One of my favorite sounds of spring and summer is the call of the Red-Winged Blackbird. To me it says rural Iowa countryside. It says home, summer, hay fields, ponds, cat tails, raspberry patches and wild roses.
A very common bird, most people are familiar with the male of the species with it’s black plumage and bright red patch on his wing.
But few would easily recognize the female since she is neither black nor does she have a red stripe. She is very subdued and camouflaged in her basic brown attire. Some would say she looks more like a large sparrow.
The Red-Winged Blackbirds like to nest in
marshy areas and near ponds.
Once the nesting has started, watch out! The male Red-Winged Blackbird are very territorial!
We’ve actually had them dive bomb our heads and fly in close circles around us trying to distract us from their mates and their nest sight.
The males are really quite fun to watch because they use many gestures that we can actually understand.
One of these is called the “songspread’ when the male arches forward, spreads his wings to the side and shows off his bright red patches on each wing. This is a sign of dominance and is usually directed at other males.
Another one to watch for is when two males are perched near each other with their bills tilted up in the air. This is called the “bill tilt’ and is basically a standoff that allows them to settle territorial disputes without fighting.
Enjoy those Red-Winged Blackbirds and their antics, listen for their call and know that warm weather has finally come!
We have just two Canadian Geese couples nesting this year, one couple on Finger Lake and one on Our Pond. (I know that’s not a very original name, but that’s what we called it until we came up with a better one, and I’m afraid it stuck.)
Usually by this time of the year we’ve had several run-ins with Daddy geese who tend to take over the property, but this year it’s been pretty quiet.
They can be very territorial when the Mamas are nesting and after being chased a few times, we have learned to give them a wide berth.

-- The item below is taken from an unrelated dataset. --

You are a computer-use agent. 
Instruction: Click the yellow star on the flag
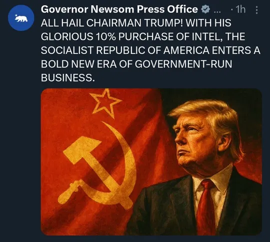click(x=106, y=103)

I did run into Papa Goose on the dam while taking a walk one evening, but he waddled out of the way quickly while loudly sounding the alarm.

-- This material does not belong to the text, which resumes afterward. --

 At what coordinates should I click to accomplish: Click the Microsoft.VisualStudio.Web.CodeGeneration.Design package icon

A few days later I was able to sit on the dock at Finger Lake and watch one of the couples swimming around the pond for several minutes before the mama climbed back in the nest box. Beautiful!

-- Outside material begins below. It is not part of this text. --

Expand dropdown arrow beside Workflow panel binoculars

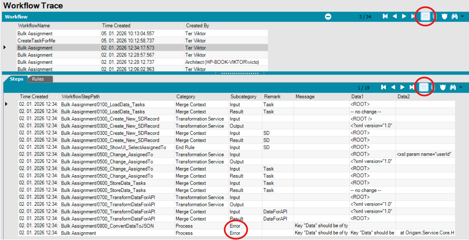point(462,16)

Then just last night the boys ran into a Papa Goose right on the lawn by the house. It is rare to have them so close, and a little uncomfortable. They watched him graze for a few minutes and then carefully walked around him into the house.
It’s a blessing to be so close to a wild creature like this and be able to observe it’s habits, to hear the whooshing of its wings as they fly low over our head, and to watch it land gracefully on the pond.
Just one more thing to be thankful for here in the country.